Chapter 13. Contributing to Eclipse

Making Eclipse better – one commit at a time

Now that you know how to write plug-ins and do development and testing inside Eclipse, you can fix issues and create new features for the Eclipse platform. This chapter shows how to work with Eclipse's source, create bugs with the Eclipse bug tracking system, and submit changes into Gerrit at Eclipse.

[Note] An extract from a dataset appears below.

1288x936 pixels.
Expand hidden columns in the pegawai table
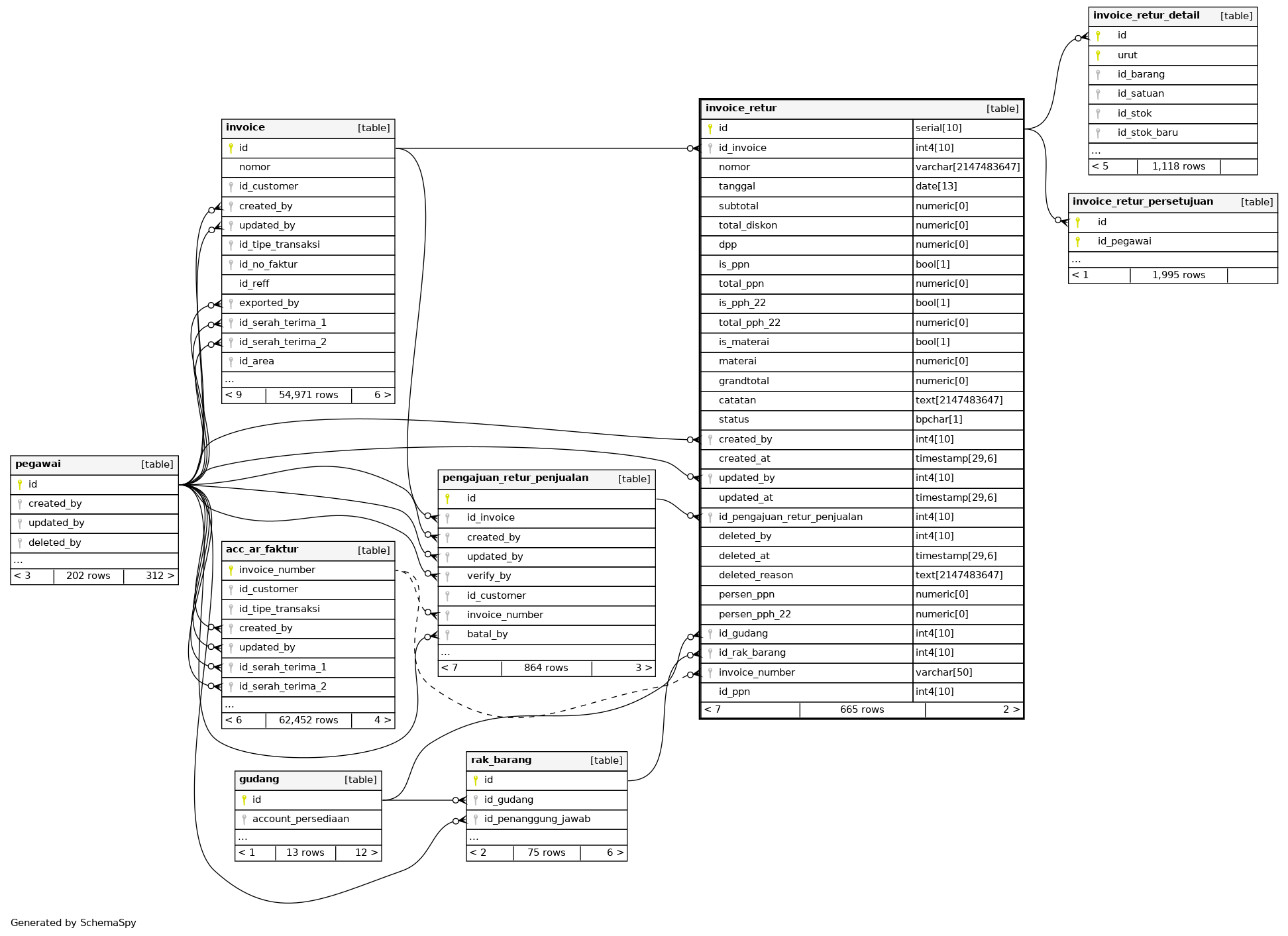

In this chapter, we shall:

  • Import the source of plug-ins through the plug-in view
  • Check out projects from Git
  • Raise bugs in the Eclipse bug-tracking system
  • Submit changes to Gerrit

Open source contributions

Eclipse is an open source code base, and has been written by thousands of individuals across the years. The Eclipse Foundation are the stewards of the code, but the foundation staff themselves are few in number and generally do not write the code for Eclipse itself; rather, they look after the ancillary services (bug tracker, git and Gerrit source code repositories, news groups, wiki, and website) and the EclipseCon and DevoxxUS conferences around the world (http://eclipsecon.org, http://devoxx.us). There are commercial companies who build their products on Eclipse and contribute to the underlying platform, but there are many open-source volunteers who contribute their time and effort to improve Eclipse. This chapter will show you how you can make a contribution to Eclipse by checking out a repository, raising a bug, and filing a patch.

Importing the source

Eclipse ships with source code for the provided plug-ins with the Eclipse SDK and the Eclipse IDE for Committers packages. The source is also available for installation from the Eclipse update site; the features generally have Source or Developer Resources in the name. Once the sources are installed into the running Eclipse application, plug-ins can be debugged and modified.